- _Dataset entries_
- - - - -

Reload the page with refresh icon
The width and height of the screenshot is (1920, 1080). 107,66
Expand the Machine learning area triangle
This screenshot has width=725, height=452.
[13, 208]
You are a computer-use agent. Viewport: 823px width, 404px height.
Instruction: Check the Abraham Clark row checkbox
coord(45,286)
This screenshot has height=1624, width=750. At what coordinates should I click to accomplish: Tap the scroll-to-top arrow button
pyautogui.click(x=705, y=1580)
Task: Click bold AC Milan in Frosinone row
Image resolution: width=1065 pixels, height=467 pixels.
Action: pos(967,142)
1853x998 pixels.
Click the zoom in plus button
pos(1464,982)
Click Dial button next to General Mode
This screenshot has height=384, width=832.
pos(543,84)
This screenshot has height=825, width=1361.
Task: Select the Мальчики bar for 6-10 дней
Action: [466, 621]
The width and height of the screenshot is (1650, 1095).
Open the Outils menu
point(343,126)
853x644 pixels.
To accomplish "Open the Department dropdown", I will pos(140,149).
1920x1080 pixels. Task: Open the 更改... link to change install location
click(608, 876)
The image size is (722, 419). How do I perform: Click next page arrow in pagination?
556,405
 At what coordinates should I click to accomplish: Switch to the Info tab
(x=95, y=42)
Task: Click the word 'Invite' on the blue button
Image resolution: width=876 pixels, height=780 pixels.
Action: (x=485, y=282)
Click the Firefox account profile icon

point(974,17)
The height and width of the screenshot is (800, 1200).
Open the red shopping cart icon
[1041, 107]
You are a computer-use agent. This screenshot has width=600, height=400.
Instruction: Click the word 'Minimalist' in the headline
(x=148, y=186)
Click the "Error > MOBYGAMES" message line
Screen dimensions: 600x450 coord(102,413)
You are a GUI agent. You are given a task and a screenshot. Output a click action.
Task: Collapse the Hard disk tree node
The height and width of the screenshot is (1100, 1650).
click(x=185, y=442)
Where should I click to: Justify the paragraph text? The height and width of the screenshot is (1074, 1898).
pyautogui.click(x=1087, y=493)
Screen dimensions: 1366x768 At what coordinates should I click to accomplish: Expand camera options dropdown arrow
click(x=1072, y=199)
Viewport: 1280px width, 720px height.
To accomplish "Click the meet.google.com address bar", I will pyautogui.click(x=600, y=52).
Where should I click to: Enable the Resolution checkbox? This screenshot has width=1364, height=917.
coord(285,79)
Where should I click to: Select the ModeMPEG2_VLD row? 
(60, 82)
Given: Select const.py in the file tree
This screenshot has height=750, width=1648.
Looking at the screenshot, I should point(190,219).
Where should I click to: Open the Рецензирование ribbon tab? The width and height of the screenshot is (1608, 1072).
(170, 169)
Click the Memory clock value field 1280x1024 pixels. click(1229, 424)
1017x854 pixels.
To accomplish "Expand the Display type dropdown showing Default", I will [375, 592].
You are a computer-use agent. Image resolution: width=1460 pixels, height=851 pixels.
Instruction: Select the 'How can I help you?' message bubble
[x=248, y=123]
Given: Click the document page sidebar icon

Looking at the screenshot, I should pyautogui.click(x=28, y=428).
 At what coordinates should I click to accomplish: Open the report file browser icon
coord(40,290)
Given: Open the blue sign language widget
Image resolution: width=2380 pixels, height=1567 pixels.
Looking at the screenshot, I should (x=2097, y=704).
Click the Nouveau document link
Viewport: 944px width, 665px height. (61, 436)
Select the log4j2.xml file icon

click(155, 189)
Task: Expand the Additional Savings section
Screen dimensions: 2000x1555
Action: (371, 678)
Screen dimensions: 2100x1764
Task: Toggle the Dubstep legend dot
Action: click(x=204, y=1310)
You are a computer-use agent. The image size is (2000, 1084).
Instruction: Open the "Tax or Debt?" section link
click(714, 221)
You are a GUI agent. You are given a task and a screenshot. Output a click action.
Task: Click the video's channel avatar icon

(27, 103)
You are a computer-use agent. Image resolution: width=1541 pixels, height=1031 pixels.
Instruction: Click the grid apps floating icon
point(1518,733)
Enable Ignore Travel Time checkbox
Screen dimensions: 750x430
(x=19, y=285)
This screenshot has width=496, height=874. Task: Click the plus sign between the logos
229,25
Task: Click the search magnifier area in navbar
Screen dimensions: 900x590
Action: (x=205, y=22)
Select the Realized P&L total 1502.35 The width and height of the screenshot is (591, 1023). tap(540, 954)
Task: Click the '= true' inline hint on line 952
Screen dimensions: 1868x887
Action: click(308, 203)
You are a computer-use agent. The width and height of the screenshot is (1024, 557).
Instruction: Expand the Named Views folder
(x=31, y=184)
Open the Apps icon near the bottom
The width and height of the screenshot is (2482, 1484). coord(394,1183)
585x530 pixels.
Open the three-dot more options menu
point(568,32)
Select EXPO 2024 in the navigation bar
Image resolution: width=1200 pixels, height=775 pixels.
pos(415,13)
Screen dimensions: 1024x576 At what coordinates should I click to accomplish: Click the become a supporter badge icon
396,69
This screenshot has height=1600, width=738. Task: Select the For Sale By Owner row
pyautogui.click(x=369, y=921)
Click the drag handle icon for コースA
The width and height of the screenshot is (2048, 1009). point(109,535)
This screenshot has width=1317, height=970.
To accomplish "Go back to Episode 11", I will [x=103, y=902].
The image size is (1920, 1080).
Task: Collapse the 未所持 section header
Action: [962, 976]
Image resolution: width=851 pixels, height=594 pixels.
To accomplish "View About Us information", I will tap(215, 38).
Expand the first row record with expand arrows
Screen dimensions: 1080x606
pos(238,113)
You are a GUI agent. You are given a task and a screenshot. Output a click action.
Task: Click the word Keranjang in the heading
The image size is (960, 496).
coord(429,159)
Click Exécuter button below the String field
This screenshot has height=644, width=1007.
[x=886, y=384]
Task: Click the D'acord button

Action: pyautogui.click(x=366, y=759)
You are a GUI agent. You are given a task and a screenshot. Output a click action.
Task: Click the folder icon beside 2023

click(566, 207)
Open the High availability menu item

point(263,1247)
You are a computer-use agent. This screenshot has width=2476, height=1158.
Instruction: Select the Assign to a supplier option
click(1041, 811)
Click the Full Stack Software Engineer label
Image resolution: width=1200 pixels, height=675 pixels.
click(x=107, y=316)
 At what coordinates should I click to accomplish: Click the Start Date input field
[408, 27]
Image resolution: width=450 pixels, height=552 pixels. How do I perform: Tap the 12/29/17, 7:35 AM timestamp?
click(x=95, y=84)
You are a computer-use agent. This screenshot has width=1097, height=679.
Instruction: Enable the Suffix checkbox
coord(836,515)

- - - - -

Please rewrite the listing above with "computer-use agent" replaced by "desktop automation agent" wherever it occurs, keeping everything else the same.

- _Reply_
Reload the page with refresh icon
The width and height of the screenshot is (1920, 1080). 107,66
Expand the Machine learning area triangle
This screenshot has width=725, height=452.
[13, 208]
You are a desktop automation agent. Viewport: 823px width, 404px height.
Instruction: Check the Abraham Clark row checkbox
coord(45,286)
This screenshot has height=1624, width=750. At what coordinates should I click to accomplish: Tap the scroll-to-top arrow button
pyautogui.click(x=705, y=1580)
Task: Click bold AC Milan in Frosinone row
Image resolution: width=1065 pixels, height=467 pixels.
Action: pos(967,142)
1853x998 pixels.
Click the zoom in plus button
pos(1464,982)
Click Dial button next to General Mode
This screenshot has height=384, width=832.
pos(543,84)
This screenshot has height=825, width=1361.
Task: Select the Мальчики bar for 6-10 дней
Action: [466, 621]
The width and height of the screenshot is (1650, 1095).
Open the Outils menu
point(343,126)
853x644 pixels.
To accomplish "Open the Department dropdown", I will pos(140,149).
1920x1080 pixels. Task: Open the 更改... link to change install location
click(608, 876)
The image size is (722, 419). How do I perform: Click next page arrow in pagination?
556,405
 At what coordinates should I click to accomplish: Switch to the Info tab
(x=95, y=42)
Task: Click the word 'Invite' on the blue button
Image resolution: width=876 pixels, height=780 pixels.
Action: (x=485, y=282)
Click the Firefox account profile icon

point(974,17)
The height and width of the screenshot is (800, 1200).
Open the red shopping cart icon
[1041, 107]
You are a desktop automation agent. This screenshot has width=600, height=400.
Instruction: Click the word 'Minimalist' in the headline
(x=148, y=186)
Click the "Error > MOBYGAMES" message line
Screen dimensions: 600x450 coord(102,413)
You are a GUI agent. You are given a task and a screenshot. Output a click action.
Task: Collapse the Hard disk tree node
The height and width of the screenshot is (1100, 1650).
click(x=185, y=442)
Where should I click to: Justify the paragraph text? The height and width of the screenshot is (1074, 1898).
pyautogui.click(x=1087, y=493)
Screen dimensions: 1366x768 At what coordinates should I click to accomplish: Expand camera options dropdown arrow
click(x=1072, y=199)
Viewport: 1280px width, 720px height.
To accomplish "Click the meet.google.com address bar", I will pyautogui.click(x=600, y=52).
Where should I click to: Enable the Resolution checkbox? This screenshot has width=1364, height=917.
coord(285,79)
Where should I click to: Select the ModeMPEG2_VLD row? 
(60, 82)
Given: Select const.py in the file tree
This screenshot has height=750, width=1648.
Looking at the screenshot, I should point(190,219).
Where should I click to: Open the Рецензирование ribbon tab? The width and height of the screenshot is (1608, 1072).
(170, 169)
Click the Memory clock value field 1280x1024 pixels. click(1229, 424)
1017x854 pixels.
To accomplish "Expand the Display type dropdown showing Default", I will [375, 592].
You are a desktop automation agent. Image resolution: width=1460 pixels, height=851 pixels.
Instruction: Select the 'How can I help you?' message bubble
[x=248, y=123]
Given: Click the document page sidebar icon

Looking at the screenshot, I should pyautogui.click(x=28, y=428).
 At what coordinates should I click to accomplish: Open the report file browser icon
coord(40,290)
Given: Open the blue sign language widget
Image resolution: width=2380 pixels, height=1567 pixels.
Looking at the screenshot, I should (x=2097, y=704).
Click the Nouveau document link
Viewport: 944px width, 665px height. (61, 436)
Select the log4j2.xml file icon

click(155, 189)
Task: Expand the Additional Savings section
Screen dimensions: 2000x1555
Action: (371, 678)
Screen dimensions: 2100x1764
Task: Toggle the Dubstep legend dot
Action: click(x=204, y=1310)
You are a desktop automation agent. The image size is (2000, 1084).
Instruction: Open the "Tax or Debt?" section link
click(714, 221)
You are a GUI agent. You are given a task and a screenshot. Output a click action.
Task: Click the video's channel avatar icon

(27, 103)
You are a desktop automation agent. Image resolution: width=1541 pixels, height=1031 pixels.
Instruction: Click the grid apps floating icon
point(1518,733)
Enable Ignore Travel Time checkbox
Screen dimensions: 750x430
(x=19, y=285)
This screenshot has width=496, height=874. Task: Click the plus sign between the logos
229,25
Task: Click the search magnifier area in navbar
Screen dimensions: 900x590
Action: (x=205, y=22)
Select the Realized P&L total 1502.35 The width and height of the screenshot is (591, 1023). tap(540, 954)
Task: Click the '= true' inline hint on line 952
Screen dimensions: 1868x887
Action: click(308, 203)
You are a desktop automation agent. The width and height of the screenshot is (1024, 557).
Instruction: Expand the Named Views folder
(x=31, y=184)
Open the Apps icon near the bottom
The width and height of the screenshot is (2482, 1484). coord(394,1183)
585x530 pixels.
Open the three-dot more options menu
point(568,32)
Select EXPO 2024 in the navigation bar
Image resolution: width=1200 pixels, height=775 pixels.
pos(415,13)
Screen dimensions: 1024x576 At what coordinates should I click to accomplish: Click the become a supporter badge icon
396,69
This screenshot has height=1600, width=738. Task: Select the For Sale By Owner row
pyautogui.click(x=369, y=921)
Click the drag handle icon for コースA
The width and height of the screenshot is (2048, 1009). point(109,535)
This screenshot has width=1317, height=970.
To accomplish "Go back to Episode 11", I will [x=103, y=902].
The image size is (1920, 1080).
Task: Collapse the 未所持 section header
Action: [962, 976]
Image resolution: width=851 pixels, height=594 pixels.
To accomplish "View About Us information", I will tap(215, 38).
Expand the first row record with expand arrows
Screen dimensions: 1080x606
pos(238,113)
You are a GUI agent. You are given a task and a screenshot. Output a click action.
Task: Click the word Keranjang in the heading
The image size is (960, 496).
coord(429,159)
Click Exécuter button below the String field
This screenshot has height=644, width=1007.
[x=886, y=384]
Task: Click the D'acord button

Action: pyautogui.click(x=366, y=759)
You are a GUI agent. You are given a task and a screenshot. Output a click action.
Task: Click the folder icon beside 2023

click(566, 207)
Open the High availability menu item

point(263,1247)
You are a desktop automation agent. This screenshot has width=2476, height=1158.
Instruction: Select the Assign to a supplier option
click(1041, 811)
Click the Full Stack Software Engineer label
Image resolution: width=1200 pixels, height=675 pixels.
click(x=107, y=316)
 At what coordinates should I click to accomplish: Click the Start Date input field
[408, 27]
Image resolution: width=450 pixels, height=552 pixels. How do I perform: Tap the 12/29/17, 7:35 AM timestamp?
click(x=95, y=84)
You are a desktop automation agent. This screenshot has width=1097, height=679.
Instruction: Enable the Suffix checkbox
coord(836,515)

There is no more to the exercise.